Friday, September 21, 2012

Start Early, Start Small, and Demand Early Success


Discussion Point 3: Chapter 9: There Is Good Money and There Is Bad Money
Key passage: “We suggest three particular policies for keeping the growth engine running. Taken together the policies force the organization to start early, start small, and demand early success. (Page 246)
Key Takeaway: The time to work on growth is while the firm is still growing.
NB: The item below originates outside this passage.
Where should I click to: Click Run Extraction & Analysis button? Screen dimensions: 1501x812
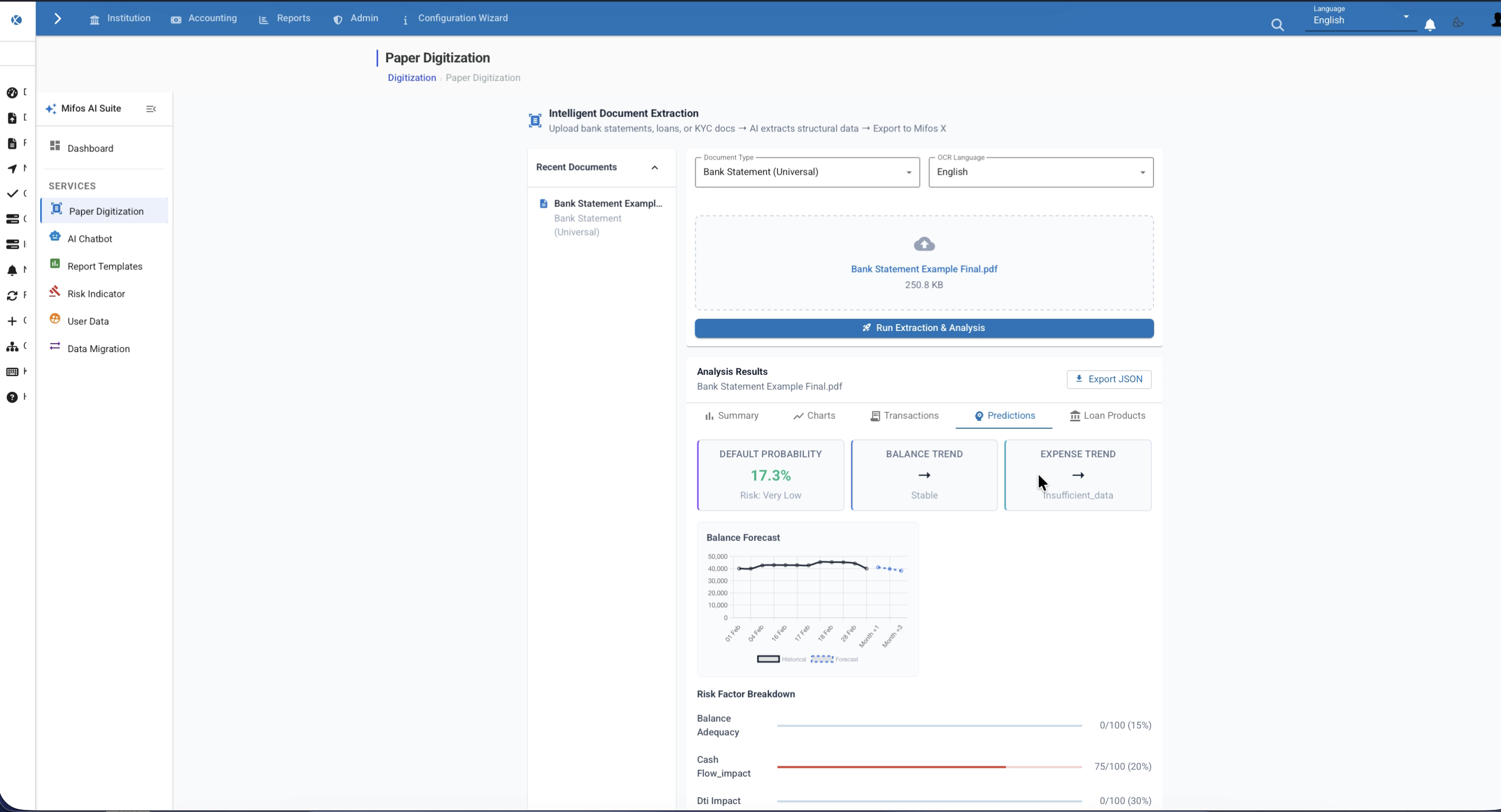click(x=924, y=328)
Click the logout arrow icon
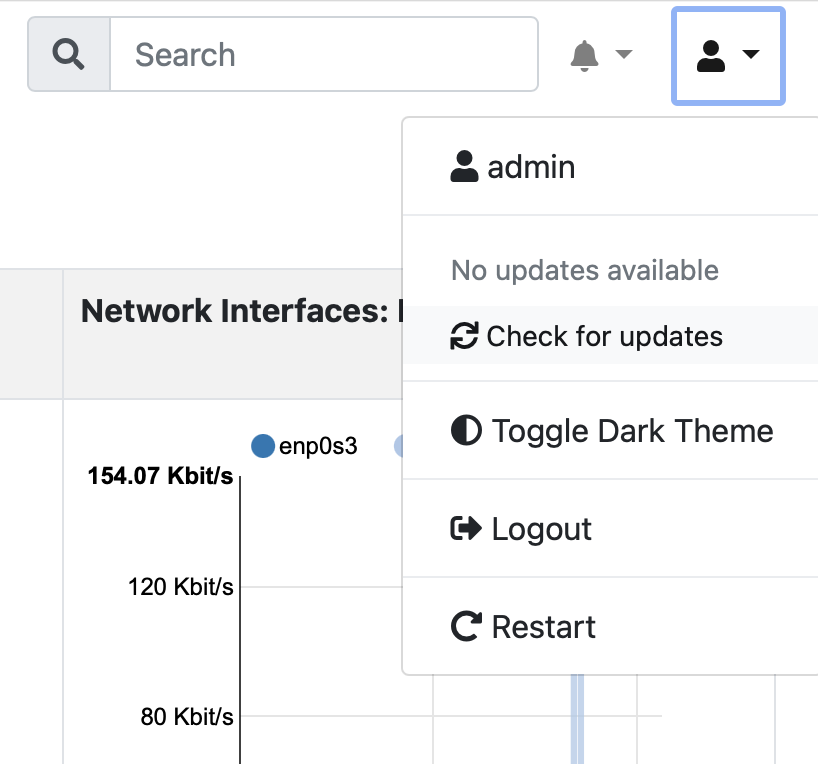 (x=466, y=528)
Start Early.  Christensen’s point here is that a firm should not wait until the signs of a crisis emerge to think of how it will remain competitive.  Though Christensen does not mention him by name, a few of his critiques of management literature are undoubtedly addressed to Jim Collins, famed author of Built to Last, Good to Great and most recently How the Mighty Fall and Great by Choice.  Though Christensen’s caveats of Collins’ conclusions and recommendations are noteworthy, there are still a lot of valuable insights in Collins’ work.   In his book, How The Might Fall, Collins writes: “Every institution is vulnerable, no matter how great. No matter how much you’ve achieved, no matter how far you’ve gone, no matter how much power you’ve garnered, you are vulnerable to decline… Anyone can fall, and most eventually do.”9 Despite extensive literature warning managers of the hubris of success, too many firms still fail to pro-actively, and in a disciplined fashion, seek new opportunities.  Collins and Christensen agree that firms can never rest on their latest achievements, and both theories do complement each other well.  When a firm does not become blinded by the hubris of its success, does not enter an undisciplined pursuit for more and acknowledges the risk and peril it faces9, it is more likely to “launch new –growth businesses regularly, [while] the core is still healthy.”10 I really like what Collins writes on this subject, as he encourages firms to ask the following three questions as they pursue disciplined continuous (Christensen would say “rhythmic”) leaps.  These questions are: “1. Do [the moves] ignite passion and fit the company’s core values? 2. Can the organization be the best in the world at these activities or in these arenas? 3. Will these activities help drive the organization’s economic or resource engine?”11 For all their differences, both authors agree that firms should start early.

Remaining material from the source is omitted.